◆ **Work instructions**
Copy each line below that has "filter".

◆ **Entries shown**
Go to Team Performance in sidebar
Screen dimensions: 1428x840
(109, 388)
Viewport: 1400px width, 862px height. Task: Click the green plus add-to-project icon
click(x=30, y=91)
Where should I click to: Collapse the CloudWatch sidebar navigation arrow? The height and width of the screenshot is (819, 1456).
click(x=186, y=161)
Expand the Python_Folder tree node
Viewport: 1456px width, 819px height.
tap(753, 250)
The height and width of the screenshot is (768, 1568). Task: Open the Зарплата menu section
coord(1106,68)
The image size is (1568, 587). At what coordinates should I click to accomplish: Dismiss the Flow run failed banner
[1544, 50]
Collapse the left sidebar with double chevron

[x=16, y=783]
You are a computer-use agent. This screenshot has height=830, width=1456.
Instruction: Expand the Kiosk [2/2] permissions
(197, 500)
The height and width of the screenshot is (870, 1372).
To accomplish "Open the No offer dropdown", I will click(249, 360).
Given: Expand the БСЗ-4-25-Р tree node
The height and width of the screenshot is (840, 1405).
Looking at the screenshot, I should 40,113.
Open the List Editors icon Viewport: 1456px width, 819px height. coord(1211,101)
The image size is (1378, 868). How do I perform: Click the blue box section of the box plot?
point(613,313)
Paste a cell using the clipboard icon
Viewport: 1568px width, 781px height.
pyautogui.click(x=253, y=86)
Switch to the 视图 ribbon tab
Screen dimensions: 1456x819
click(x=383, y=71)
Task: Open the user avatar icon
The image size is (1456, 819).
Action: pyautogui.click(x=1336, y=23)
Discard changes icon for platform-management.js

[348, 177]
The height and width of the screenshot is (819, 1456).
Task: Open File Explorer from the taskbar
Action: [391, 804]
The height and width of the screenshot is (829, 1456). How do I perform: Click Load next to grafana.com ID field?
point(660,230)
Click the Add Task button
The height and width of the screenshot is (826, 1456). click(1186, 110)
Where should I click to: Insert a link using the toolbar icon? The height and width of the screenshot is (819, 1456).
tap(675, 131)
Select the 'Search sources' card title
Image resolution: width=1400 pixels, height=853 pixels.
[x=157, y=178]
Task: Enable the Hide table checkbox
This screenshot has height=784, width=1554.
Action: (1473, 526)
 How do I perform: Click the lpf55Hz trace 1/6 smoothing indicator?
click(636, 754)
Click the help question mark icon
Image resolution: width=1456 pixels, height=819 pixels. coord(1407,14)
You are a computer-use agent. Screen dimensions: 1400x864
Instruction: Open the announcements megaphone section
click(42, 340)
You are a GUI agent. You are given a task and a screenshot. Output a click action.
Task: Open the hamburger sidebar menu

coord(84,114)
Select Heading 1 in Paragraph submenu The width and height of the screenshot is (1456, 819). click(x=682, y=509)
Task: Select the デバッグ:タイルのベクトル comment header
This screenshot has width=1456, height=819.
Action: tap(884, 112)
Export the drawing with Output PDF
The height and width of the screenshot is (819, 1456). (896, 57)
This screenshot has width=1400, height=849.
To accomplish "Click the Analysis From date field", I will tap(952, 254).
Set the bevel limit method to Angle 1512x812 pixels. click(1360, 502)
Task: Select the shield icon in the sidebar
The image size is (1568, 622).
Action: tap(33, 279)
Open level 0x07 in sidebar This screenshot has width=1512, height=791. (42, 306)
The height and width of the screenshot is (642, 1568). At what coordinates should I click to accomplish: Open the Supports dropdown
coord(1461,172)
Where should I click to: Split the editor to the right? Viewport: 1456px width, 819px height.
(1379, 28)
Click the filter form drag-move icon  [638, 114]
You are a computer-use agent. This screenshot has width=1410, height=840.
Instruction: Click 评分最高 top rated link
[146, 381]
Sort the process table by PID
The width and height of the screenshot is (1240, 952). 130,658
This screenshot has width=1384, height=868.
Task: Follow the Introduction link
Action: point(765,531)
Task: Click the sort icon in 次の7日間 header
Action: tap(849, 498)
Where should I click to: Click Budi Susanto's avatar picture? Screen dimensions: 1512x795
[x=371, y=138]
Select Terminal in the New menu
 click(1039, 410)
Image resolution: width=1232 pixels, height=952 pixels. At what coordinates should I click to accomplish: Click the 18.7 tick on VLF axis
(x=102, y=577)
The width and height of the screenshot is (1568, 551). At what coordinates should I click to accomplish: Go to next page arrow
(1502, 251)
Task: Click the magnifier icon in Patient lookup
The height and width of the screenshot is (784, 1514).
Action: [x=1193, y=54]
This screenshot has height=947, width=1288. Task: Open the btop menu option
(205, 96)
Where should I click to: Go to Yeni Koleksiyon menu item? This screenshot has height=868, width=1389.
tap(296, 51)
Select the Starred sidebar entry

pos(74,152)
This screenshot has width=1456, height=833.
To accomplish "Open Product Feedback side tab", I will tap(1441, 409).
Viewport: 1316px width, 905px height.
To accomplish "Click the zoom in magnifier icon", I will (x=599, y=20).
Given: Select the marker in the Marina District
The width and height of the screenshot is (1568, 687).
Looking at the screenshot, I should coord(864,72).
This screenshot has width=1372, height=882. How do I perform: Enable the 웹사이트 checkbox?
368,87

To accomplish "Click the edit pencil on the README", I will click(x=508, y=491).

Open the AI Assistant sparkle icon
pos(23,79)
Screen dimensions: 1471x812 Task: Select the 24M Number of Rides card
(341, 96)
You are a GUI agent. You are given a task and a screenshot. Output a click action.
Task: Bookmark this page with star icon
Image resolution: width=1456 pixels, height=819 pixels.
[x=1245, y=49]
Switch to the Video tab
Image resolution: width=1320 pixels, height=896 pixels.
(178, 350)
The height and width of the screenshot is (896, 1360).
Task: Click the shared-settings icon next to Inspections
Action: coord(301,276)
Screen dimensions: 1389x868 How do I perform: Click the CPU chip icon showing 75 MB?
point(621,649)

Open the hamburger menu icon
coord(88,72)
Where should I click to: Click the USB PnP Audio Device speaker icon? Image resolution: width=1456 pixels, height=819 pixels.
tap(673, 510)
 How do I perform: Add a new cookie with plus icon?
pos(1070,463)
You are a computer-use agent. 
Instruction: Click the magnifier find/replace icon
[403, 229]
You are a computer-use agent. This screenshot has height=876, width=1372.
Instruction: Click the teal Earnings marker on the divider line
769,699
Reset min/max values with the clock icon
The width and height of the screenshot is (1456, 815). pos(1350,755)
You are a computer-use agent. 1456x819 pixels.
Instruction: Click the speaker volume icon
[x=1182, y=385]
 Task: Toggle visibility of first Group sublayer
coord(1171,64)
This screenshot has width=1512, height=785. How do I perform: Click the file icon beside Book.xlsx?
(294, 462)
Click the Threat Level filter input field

◆ **Result**
Click the filter form drag-move icon  [638, 114]
Click the Threat Level filter input field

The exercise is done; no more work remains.